Cytosol and nucleus fractionation and western blotting analysis

SW480 cells were treated with the henryin in 6-well plates. Fractionated nuclear and cytosolic lysates were obtained using nuclear extraction buffer and hypotonic lysis buffer, respectively. All protein extraction buffers were supplemented with Complete protease inhibitor cocktail and phosphatase inhibitor cocktail (Roche). The protein concentration of each crude lysate was determined using the Enhanced BCA Protein Assay Kit (Beyotime, Shanghai, China). The normalized amounts of the lysate samples were loaded on SDS-PAGE and transferred to the polyvinylidene difluoride (PVDF) membranes (Millipore, Bedford, MA, USA). Immunoblotting was performed using antibodies detecting phospho-β-catenin (Ser33/37/Thr41), β-catenin, Axin2, CyclinD1, C-myc, Survivin, P21, TCF4, with Lamin A/C and β-actin used as loading controls. HRP conjugated anti-mouse IgG and anti-rabbit IgG were used as secondary antibodies. SuperSignal West Pico Chemiluminescent Substrate (Thermo scientific) was used to detect chemiluminescence, and blots were imaged using the Luminescent Image Analyzer LAS-4000mini System (GE, USA).

Co-immunoprecipitation analysis

SW480 cells were cultured in 6-well plates, treated with henryin and its analogs enmenol and minheryin C for 12h, lysed in protein lysis buffer (50 mM Tris-HCl, pH 7.4, 150mM NaCl, 1% Triton X-100, 1mM EDTA, and proteinase inhibitors) and centrifuged at 14000×g for 15 min at 4°C. The supernatant was incubated with a specific primary antibody overnight at 4°C and then incubated with A/G PLUS agarose (Santa Cruz Biotechnology, Inc.) for at least 2h. Beads were then washed five times and re-suspended in 50 µl SDS loading buffer. Western blot analysis was performed on the samples.

In vitro binding assay

To assay the effect of compounds in inhibiting β-catenin/TCF4 binding, purified recombinant proteins β-catenin (0.8µg) and TCF4 (0.5µg) were incubated with henryin and its analogs enmenol and minheryin C at indicated concentrations at 4°C for 2h, respectively. β-catenin/TCF4 complexes were pulled down using protein A/G PLUS agarose beads saturated with β-catenin antibody. Detection was then performed using TCF4 antibody in western blotting analysis.

Cell cycle analysis

HCT116 cells (5×10⁵cells/well in 12-well plates) were incubated with henryin for 0h, 12h and 24h, respectively. All adherent cells were collected and washed twice with PBS. Cells were fixed with 70% ethanol overnight. Fixed cells were washed with PBS, and then stained with a 50µg/ml propidium iodide (PI) solution containing 50µg/ml RNase A for 30 min at room temperature. Fluorescence intensity was analyzed by FACSCalibur1 flow cytometer (BD Biosciences, San Jose, CA, USA). The percentages of the cells distributed in different phases of the cell cycle were determined using ModFIT LT 2.0.

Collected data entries
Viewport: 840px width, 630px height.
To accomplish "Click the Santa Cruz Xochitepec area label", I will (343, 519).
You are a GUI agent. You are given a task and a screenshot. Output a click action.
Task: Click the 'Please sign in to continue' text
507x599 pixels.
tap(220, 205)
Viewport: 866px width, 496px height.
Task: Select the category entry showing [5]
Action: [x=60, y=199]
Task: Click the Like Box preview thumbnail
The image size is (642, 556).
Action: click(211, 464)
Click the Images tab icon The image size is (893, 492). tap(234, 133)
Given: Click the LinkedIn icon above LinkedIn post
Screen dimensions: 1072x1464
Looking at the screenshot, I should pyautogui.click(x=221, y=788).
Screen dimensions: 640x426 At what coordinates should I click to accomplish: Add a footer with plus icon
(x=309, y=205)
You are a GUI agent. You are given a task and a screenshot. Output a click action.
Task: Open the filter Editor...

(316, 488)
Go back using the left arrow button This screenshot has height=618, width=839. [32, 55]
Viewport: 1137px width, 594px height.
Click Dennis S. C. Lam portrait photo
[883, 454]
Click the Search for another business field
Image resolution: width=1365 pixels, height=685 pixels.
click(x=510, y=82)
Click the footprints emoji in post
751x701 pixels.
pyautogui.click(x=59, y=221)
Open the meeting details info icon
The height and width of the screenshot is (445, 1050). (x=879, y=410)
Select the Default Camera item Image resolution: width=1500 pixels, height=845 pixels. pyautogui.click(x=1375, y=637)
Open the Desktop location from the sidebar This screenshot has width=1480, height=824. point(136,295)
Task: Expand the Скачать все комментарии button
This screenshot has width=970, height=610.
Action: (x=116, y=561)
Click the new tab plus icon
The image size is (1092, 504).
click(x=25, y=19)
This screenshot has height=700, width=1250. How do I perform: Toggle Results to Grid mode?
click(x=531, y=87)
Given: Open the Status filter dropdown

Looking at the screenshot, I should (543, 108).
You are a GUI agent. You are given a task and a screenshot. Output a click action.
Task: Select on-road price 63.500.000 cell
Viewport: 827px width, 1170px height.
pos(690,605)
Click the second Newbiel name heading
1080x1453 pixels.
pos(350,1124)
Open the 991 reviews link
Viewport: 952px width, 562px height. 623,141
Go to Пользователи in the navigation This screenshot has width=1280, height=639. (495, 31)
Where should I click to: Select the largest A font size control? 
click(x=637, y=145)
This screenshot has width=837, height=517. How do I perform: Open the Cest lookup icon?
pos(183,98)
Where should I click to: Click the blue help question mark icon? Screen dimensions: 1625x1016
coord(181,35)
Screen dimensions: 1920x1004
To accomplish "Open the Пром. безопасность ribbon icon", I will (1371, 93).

> _Tasks to complete_
[a] According to the methods text, for how long were SW480 cells treated with henryin, enmenol, and minheryin C before lysis in the co-immunoprecipitation analysis?
[b] Retype the part of the methods text starting with "Cell cycle analysis" and going on through "ModFIT LT 2.0.".
The records are separate material and have no connection to the methods text.

> _Results_
[a] They were treated for 12 hours.

[b]
Cell cycle analysis

HCT116 cells (5×10⁵cells/well in 12-well plates) were incubated with henryin for 0h, 12h and 24h, respectively. All adherent cells were collected and washed twice with PBS. Cells were fixed with 70% ethanol overnight. Fixed cells were washed with PBS, and then stained with a 50µg/ml propidium iodide (PI) solution containing 50µg/ml RNase A for 30 min at room temperature. Fluorescence intensity was analyzed by FACSCalibur1 flow cytometer (BD Biosciences, San Jose, CA, USA). The percentages of the cells distributed in different phases of the cell cycle were determined using ModFIT LT 2.0.